Retail expert and Apricot client James Burke, from James Burke & Associates, was a guest on the popular podcast Taking Stock, hosted by Gavin McLoughlin. The pair discussed the current state of the grocery sector and its future in light of the effects of the pandemic.
Host Gavin McLoughlin cited a recent article in Reuters asserting that online grocery sales in the UK fell 2.6% in the 4 weeks to July 11, the first-ever fall in the sector, while the online share of the grocery market fell from 13.4% to 13.3%. He asked James Burke, from James Burke & Associates what he made of it as a retail expert in this area. Burke began by citing the public fear for going out that came with the beginning of the COVID crisis, saying “Consumers went online in very large numbers and I think that was never sustainable because…the market doubled for food…so it was an artificial high.”
Burke referenced an interview with Amazon that said that the world has fast-forwarded its online shopping habits by five years in a matter of 18 months due to the pandemic pushing consumers to change their shopping habits. “Now there’s a more natural settling occurring but [the market is] still way far ahead.” The doubling of the market share in Ireland in a year- where online was 2.7% of the grocery market in January 2020 to 5.2% a year layer. The level is lower in Ireland than it is in the UK, but Burke imagines it will plateau.
He said, “That backdrop…that in the Irish market we have been slower to embrace the online grocery shopping.
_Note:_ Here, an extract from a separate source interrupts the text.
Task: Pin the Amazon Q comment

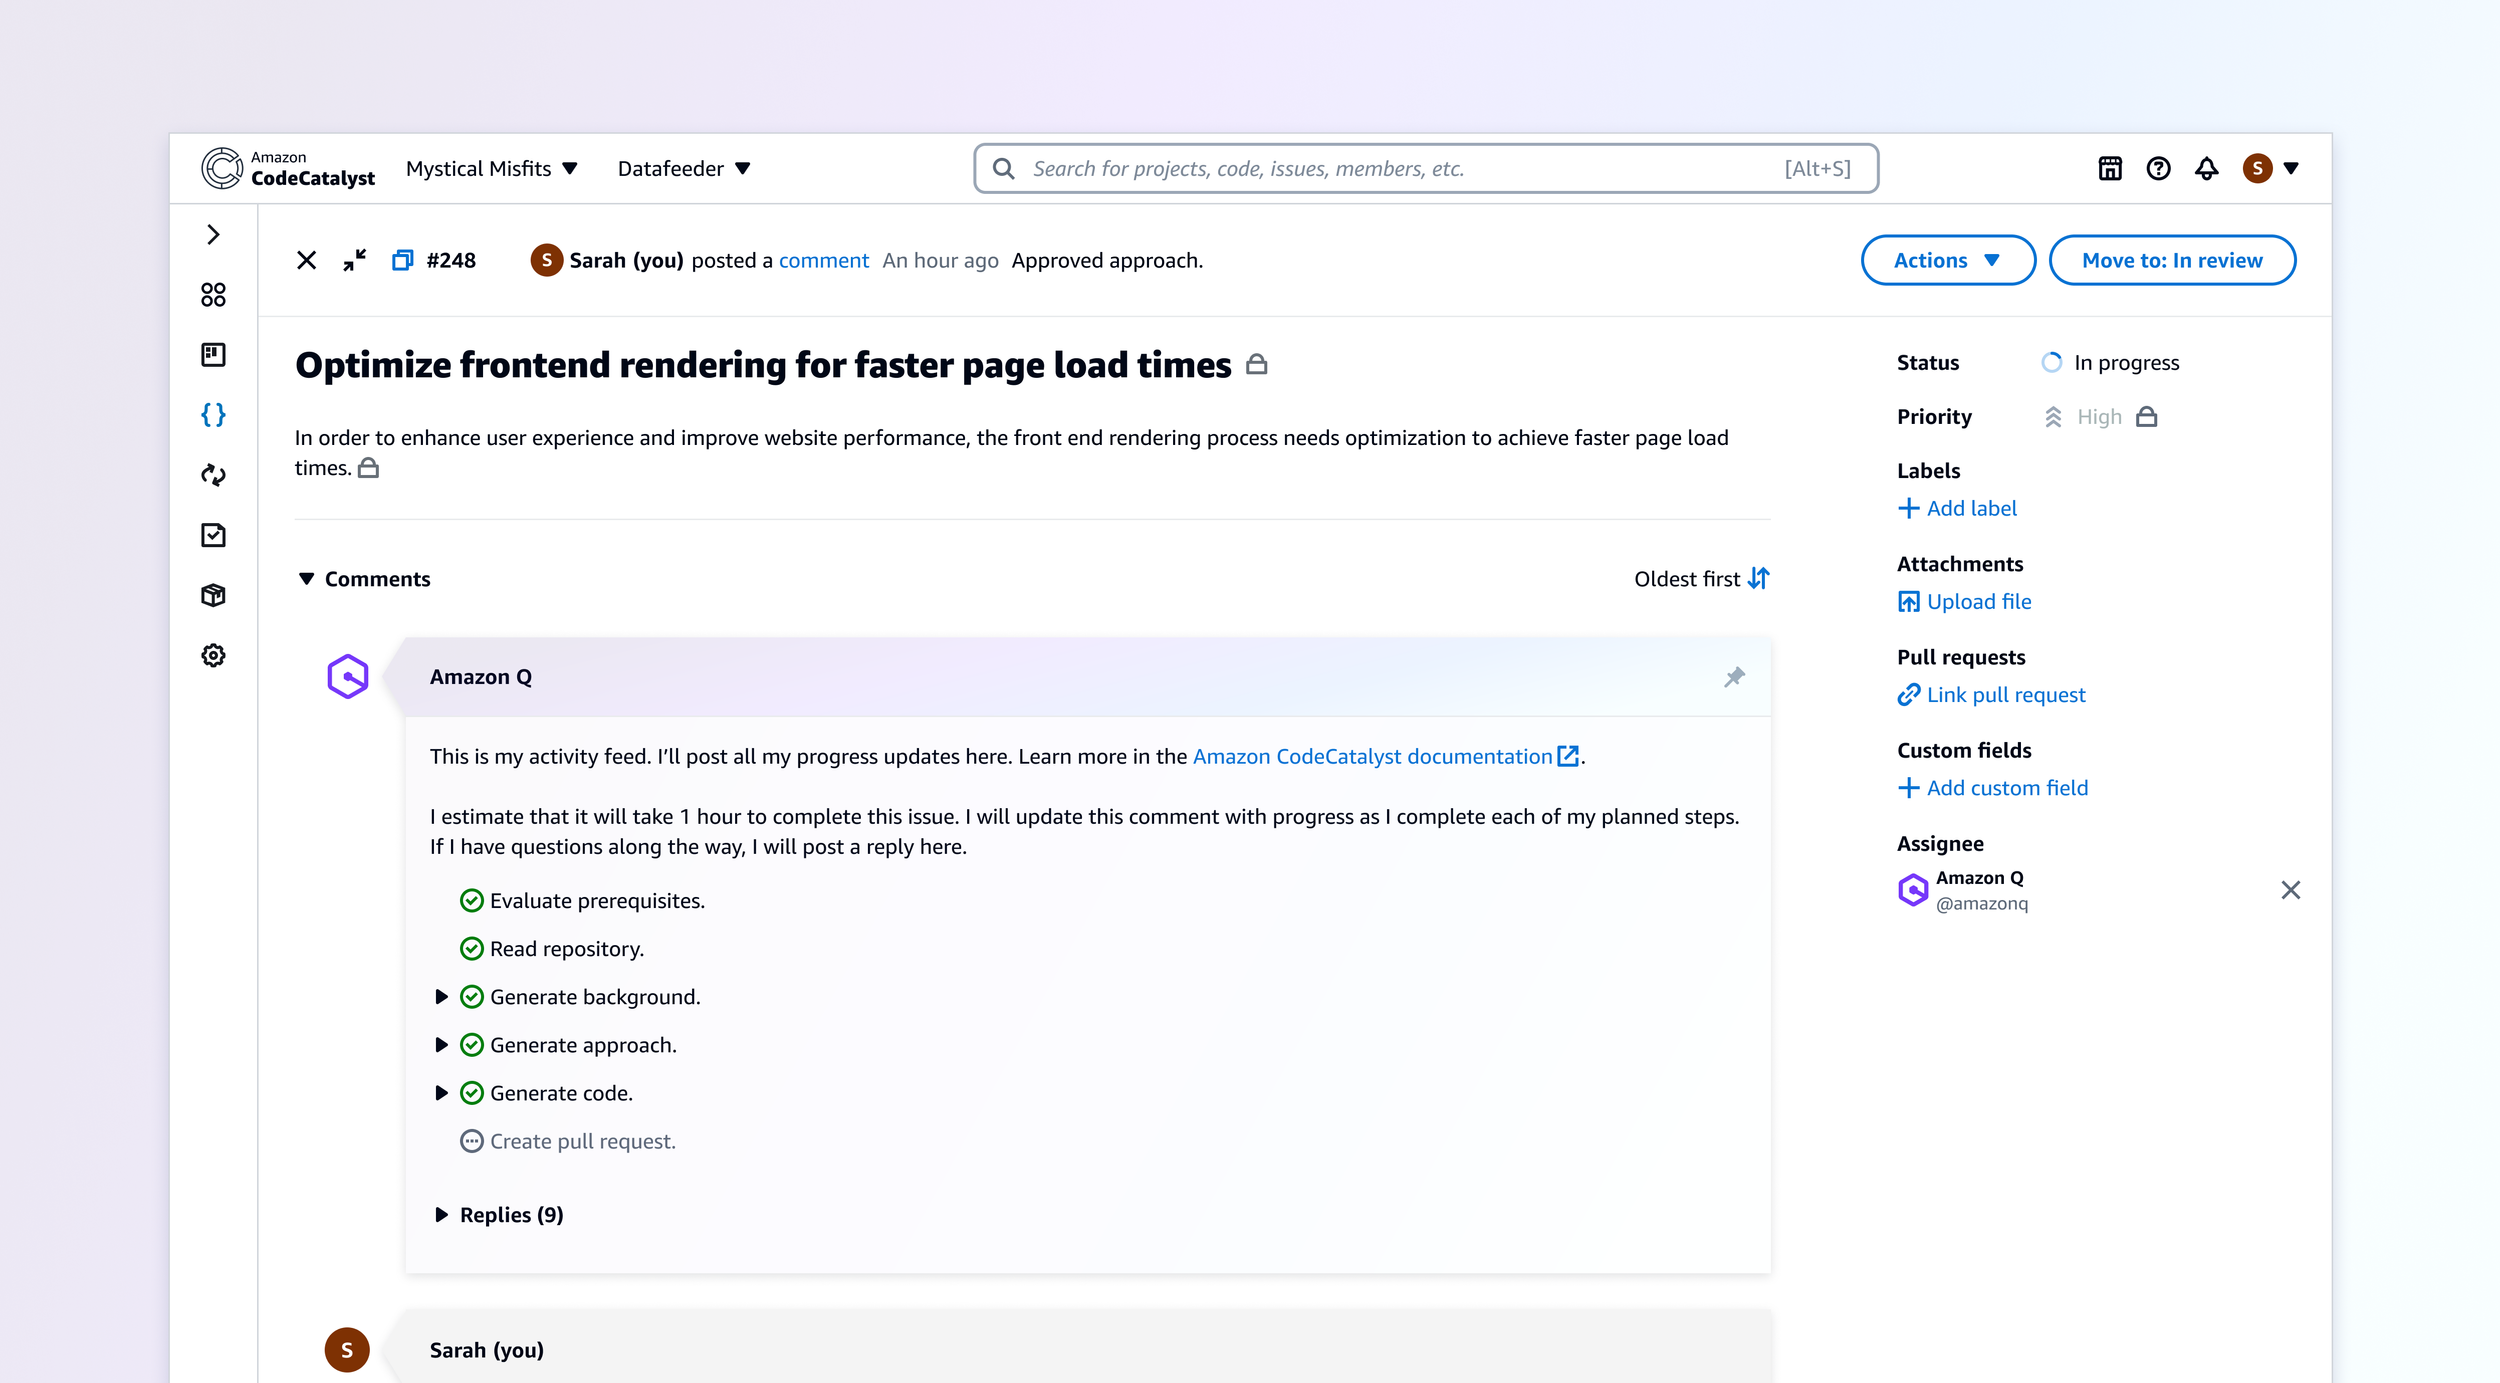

There’s probably a historic preference to touch and feel and smell...There will always be a higher percentage of people that…find it an easier way to do it than online.” And Ireland has been remarkably behind the global pattern, though the UK’s 15% figure might be lower than expected. “Even though the number is small,” Burke said, “the number of people involved is very big.” He mentioned a story he read about a retailer who had to arrange for hundreds of thousands of new deliveries a day by hiring some 40,000 delivery drivers.
Burke maintained that all retailers struggled initially with their individual reactions to the pandemic. Some who had no online delivery option had to scramble to develop it on the fly, while others who had established delivery options online had to deal with a huge influx of orders, finding themselves grossly under-prepared to cope with the volume. Necessity had prompted live trials like click and collect, small scooter delivery services, and more.
Direct online buying from producers is also going up, according to Burke, saying that because the habits of the consumer have changed, both retailers and producers are finding it easier to open online doors to their businesses than ever before.
Gavin McLoughlin asked Burke where he saw in Ireland in 10 - 15 years' time, wondering if Ireland would hit the UK’s 13% would be the magic number. Burke responded that he thought a quarter would be a safe bet. “Go forward 5 - 7 years and you would probably see a quarter, but there will always be a role for physical shopping,” Burke mentioned the retail entertainment model with a market inside a supermarket for the butcher counter, cheese area, bakeries, and more. There is now a re-invention of these ideas, as several of the retailers are adding these counters to their supermarkets, or on the other side, offering excellent value in pre-packaged items, doing away with the market structure, and focusing solely on price and accessibility.
The UK chain of grocery stores, Morrison’s is being chased by a private equity market, as Morrison’s owns the freehold of its stores, giving opportunity for investment and development into something beyond the scope of a simple supermarket. The logical view of the property, site by site, adding apartments and offices up above sets them up to make a large amount of money. A market geared toward borrowings can prove disastrous for select retail holdings because it can end up bankrupting the supermarket. However, it can be a logical step for a chain like Morrison’s to take. Burke said, “Supermarkets by their nature tend to be one or two-story buildings…but they do take up an awful big large footprint and they have a clatter of parking…and they have prime locations…so it’s a perfect storm, and if you were using a tick box system, you’d be ticking a lot of boxes.” As a retail entity, Morrison’s has a unique proposition in that they take the market approach in their stores, but the jury is still out on whether this move would be in the supermarket’s best interest in reality.
The size of people’s shopping trips has also changed since the pandemic. Going from doing smaller, more frequent trips, now people are shopping in larger quantities, less often. Burke mentioned that the convenience store market was driven by convenience, being close to workplaces and less frequent around residential areas. The local convenience stores in the suburbs are well in that they are over-trading, or in other words, nearby residents are consuming extra food at home, and not in their workplaces as was previously customary. The behavior of the consumer is to get all their shopping done in one place, which will be a tough habit to break going forward. Shops with small footprints with quality, specialty products have accelerated over the last year, not on the High street but certainly in areas where people live.
McLoughlin and Burke went on to discuss both UK and Irish supermarket expansion as well as technology being introduced into supermarkets, like self-check-out, and whether a supermarket’s level of customer service would suffer. Burke says that “while the technology will continue to evolve…it has been slow…but it will take some time to go further… It will probably take us a decade to get to that point [in supermarkets]. Other chains might be able to capitalize on furthering their technology as people want to get in and get out quickly.